Task data —
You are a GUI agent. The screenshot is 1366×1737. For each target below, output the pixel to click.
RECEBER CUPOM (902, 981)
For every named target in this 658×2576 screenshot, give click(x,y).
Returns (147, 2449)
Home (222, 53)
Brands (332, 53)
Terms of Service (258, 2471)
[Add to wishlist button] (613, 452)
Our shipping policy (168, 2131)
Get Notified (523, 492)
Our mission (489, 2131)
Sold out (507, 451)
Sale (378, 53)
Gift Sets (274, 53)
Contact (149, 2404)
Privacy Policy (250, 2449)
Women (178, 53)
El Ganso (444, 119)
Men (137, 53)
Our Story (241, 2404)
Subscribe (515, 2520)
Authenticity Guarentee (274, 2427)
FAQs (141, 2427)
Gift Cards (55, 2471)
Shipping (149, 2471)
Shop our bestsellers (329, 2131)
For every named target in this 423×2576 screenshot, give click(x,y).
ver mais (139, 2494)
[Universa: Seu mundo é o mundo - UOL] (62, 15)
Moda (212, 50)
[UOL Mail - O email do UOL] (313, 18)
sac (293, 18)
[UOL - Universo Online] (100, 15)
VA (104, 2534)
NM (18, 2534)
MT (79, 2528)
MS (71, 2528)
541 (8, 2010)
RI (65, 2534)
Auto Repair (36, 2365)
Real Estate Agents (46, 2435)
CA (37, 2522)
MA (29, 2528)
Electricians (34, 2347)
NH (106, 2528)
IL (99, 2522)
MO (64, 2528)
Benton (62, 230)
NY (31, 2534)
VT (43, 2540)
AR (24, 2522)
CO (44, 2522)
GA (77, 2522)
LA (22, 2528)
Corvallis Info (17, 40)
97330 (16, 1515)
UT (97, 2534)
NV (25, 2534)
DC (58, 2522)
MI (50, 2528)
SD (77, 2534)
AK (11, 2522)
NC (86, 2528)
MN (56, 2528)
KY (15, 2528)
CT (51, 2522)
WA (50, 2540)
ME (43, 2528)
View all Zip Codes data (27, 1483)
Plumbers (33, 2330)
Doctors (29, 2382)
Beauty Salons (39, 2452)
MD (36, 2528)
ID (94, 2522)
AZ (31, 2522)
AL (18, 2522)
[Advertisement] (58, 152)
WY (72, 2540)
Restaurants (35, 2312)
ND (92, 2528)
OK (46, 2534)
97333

What the task asks —
Set down the lines above as they stand, starting with the first line and ending with the line that contains "Sale (378, 53)".

Response to the task —
You are a GUI agent. The screenshot is 1366×1737. For each target below, output the pixel to click.
RECEBER CUPOM (902, 981)
For every named target in this 658×2576 screenshot, give click(x,y).
Returns (147, 2449)
Home (222, 53)
Brands (332, 53)
Terms of Service (258, 2471)
[Add to wishlist button] (613, 452)
Our shipping policy (168, 2131)
Get Notified (523, 492)
Our mission (489, 2131)
Sold out (507, 451)
Sale (378, 53)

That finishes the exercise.